Мне нужна горячая пища!
– Ну и простофиля же ты, братец! – воскликнула Бэйби. – Ну кто тебе мешает варить похлебку в воскресенье, а в понедельник доесть ее холодную, раз уж ты такой разборчивый? Многие и почище тебя, а все пальчики облизали бы после такого угощения!
– Помилуй нас Бог, сестрица, – ответил Триптолемус, – да на таких харчах я ноги протяну! Мне останется тогда только распрячь быков, лечь, да и ожидать своего смертного часа. Ведь ты сама знаешь, что у нас в доме спрятано то, на что можно было бы купить муки для всей Шетлендии, да еще на все двенадцать месяцев, а ты жалеешь мне миски горячей каши, когда я работаю, можно сказать, не покладая рук!
– Тсс! Придержи‑ка свой болтливый язык, – прервала его Бэйби, с опаской оглядываясь кругом. – Ну и умник же ты – орешь во всю глотку о сокровище, что спрятано в доме! Хороший ты, нечего сказать, сторож ему! А тут еще, клянусь Богом, кто‑то в дверь стучит!
– Ну что ж, поди тогда и открой, Бэйби, – сказал ее братец, радуясь всему, что обещало прервать разгоревшийся спор.
– Поди и открой! Послушайте только, что он говорит! – повторила Бэйби одновременно с досадой и страхом и вместе с тем гордая сознанием своего превосходства над братом. – Поди и открой! Ишь ты, как он распоряжается! Открыть, да и дать разбойникам унести все, что только есть в доме!
– Разбойникам! – повторил, в свою очередь, Триптолемус. – Да на этих островах разбойники такая же редкость, как ягнята на Рождество. Сто раз твердил я тебе и еще раз говорю: нет здесь горцев, чтобы разорять нас. Это страна мирная и честная. О fortunati nimium!
– Ну чем тебе тут поможет святой Риньян, Толемус? – спросила его сестра, принявшая произнесенную им цитату за обращение к католическому святому. – И потом, ладно уж, пускай тут нет горцев, зато могут найтись люди и похуже. Вчера еще мимо нашего окна прошли пять или шесть молодцов, право, таких же страшных, как и те, что спускались к нам из Клохнабена, и в руках у них были страшные железины… Правда, их называют китовыми ножами, да выглядят‑то они точь‑в‑точь как кортики и кинжалы! Нет, уж честный человек не понесет такого оружия!
В эту минуту в промежутке между двумя порывами грозного, ревущего за стеной урагана явственно послышались удары и крики Мордонта. Охваченные неподдельной тревогой, брат с сестрой в страхе переглянулись.

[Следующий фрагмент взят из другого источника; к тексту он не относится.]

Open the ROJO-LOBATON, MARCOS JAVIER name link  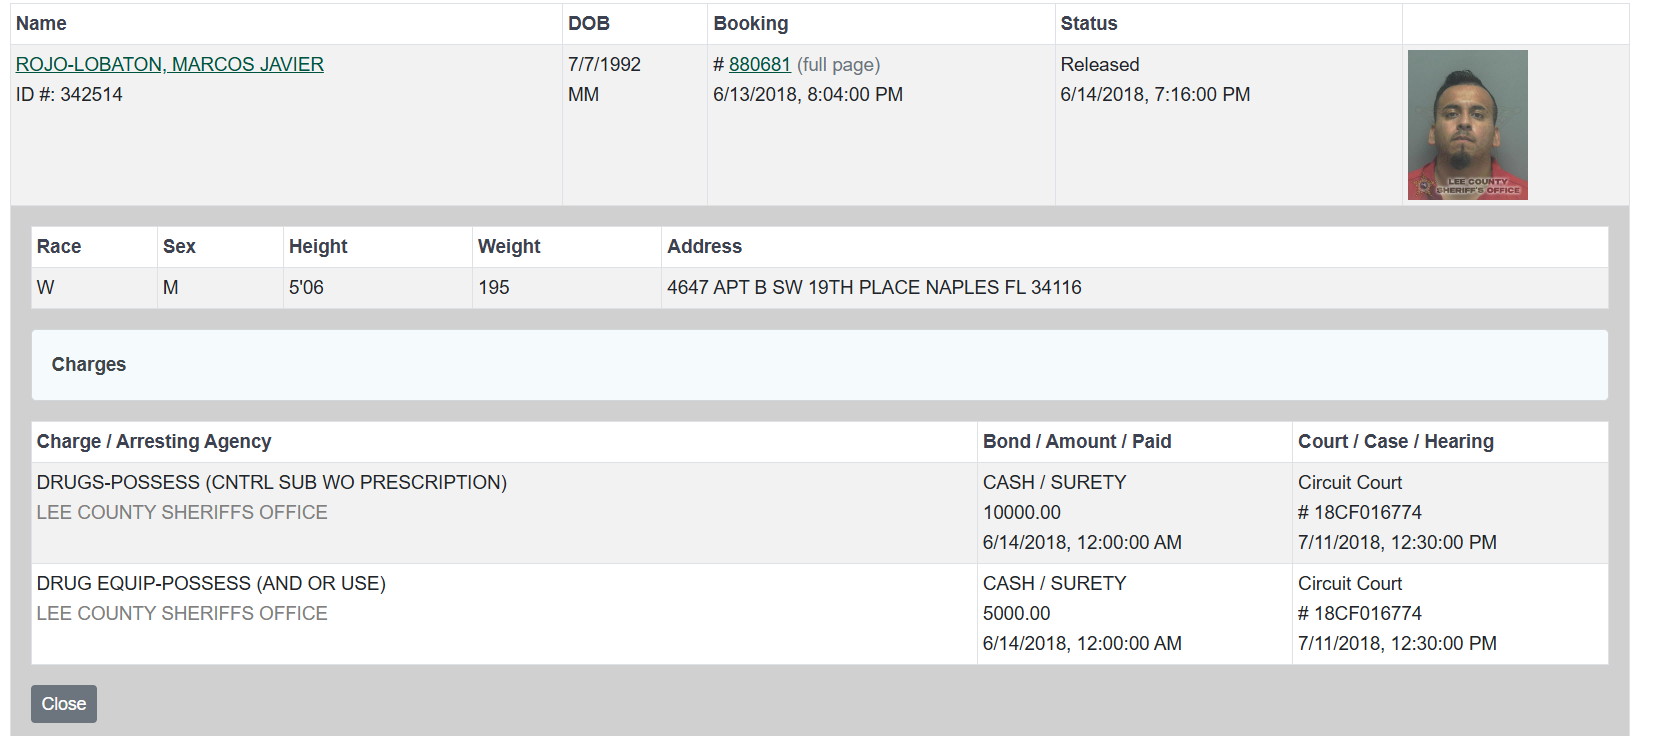[x=170, y=64]
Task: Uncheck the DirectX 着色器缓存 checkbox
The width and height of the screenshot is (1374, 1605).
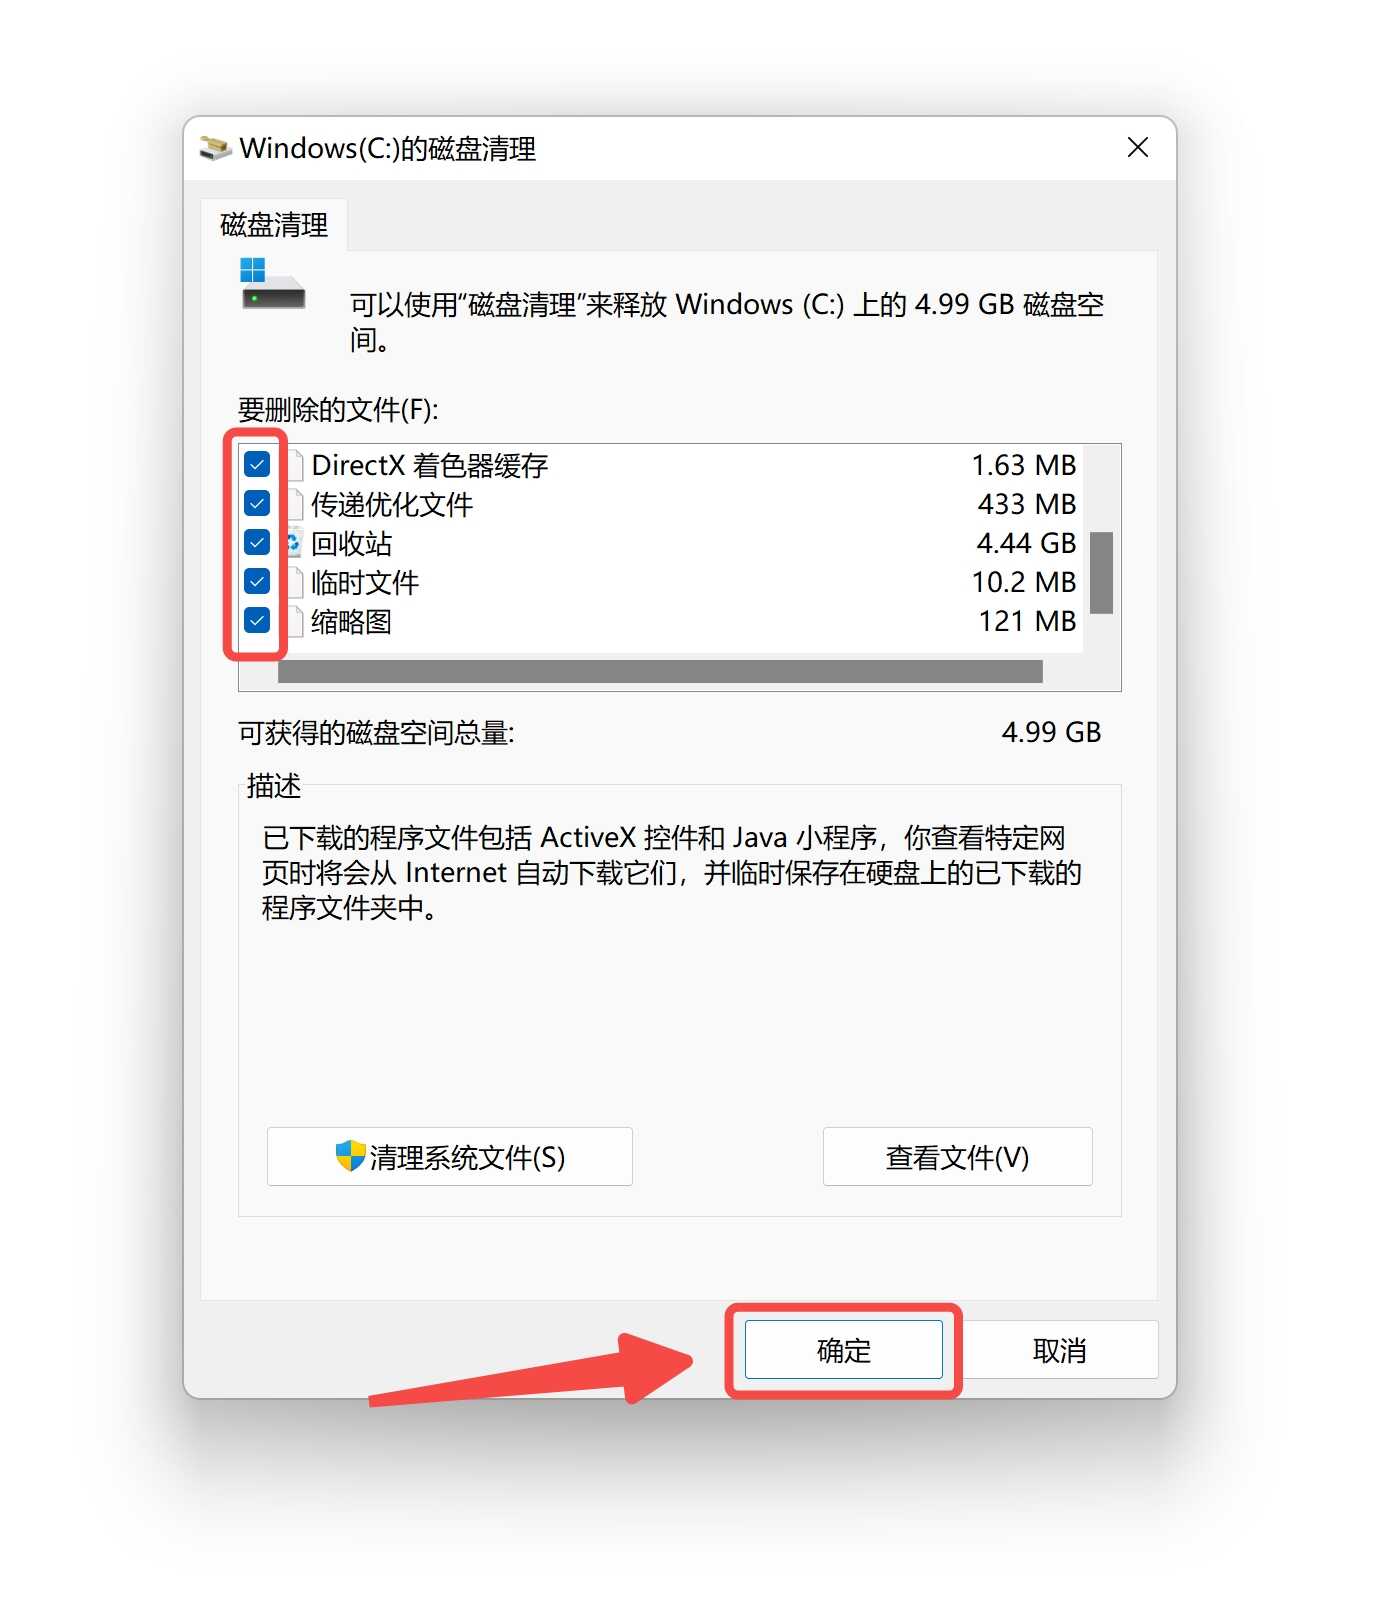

– Ну, если они только услышали про серебро, – сказала Бэйби, и от страха нос ее из красного сделался синим, – считай, что мы с тобой погибшие люди!
– А ты чего болтаешь? – перебил ее Триптолемус. – Теперь как раз и надо придержать язык. Ступай к слуховому окошку и посмотри, сколько их там, а я тем временем заряжу свой испанский мушкет… Да иди осторожно, словно по свежеснесенным яйцам.
Бэйби прокралась к окну и доложила, что видит «только одного молодчика; он стучит и кричит словно сумасшедший, а сколько их там еще, в засаде, так она того сказать не может».
– В засаде? Глупости, – заявил Триптолемус и дрожащей рукой отложил в сторону шомпол, которым пытался зарядить ружье. – Ручаюсь, что никого там больше и не видно и не слышно! Это всего лишь какой‑нибудь бедный парень, захваченный по дороге бурей, который ищет приюта под нашим кровом и не прочь чем‑нибудь подкрепить свои силы. Открой дверь, Бэйби, надо поступить по‑христиански.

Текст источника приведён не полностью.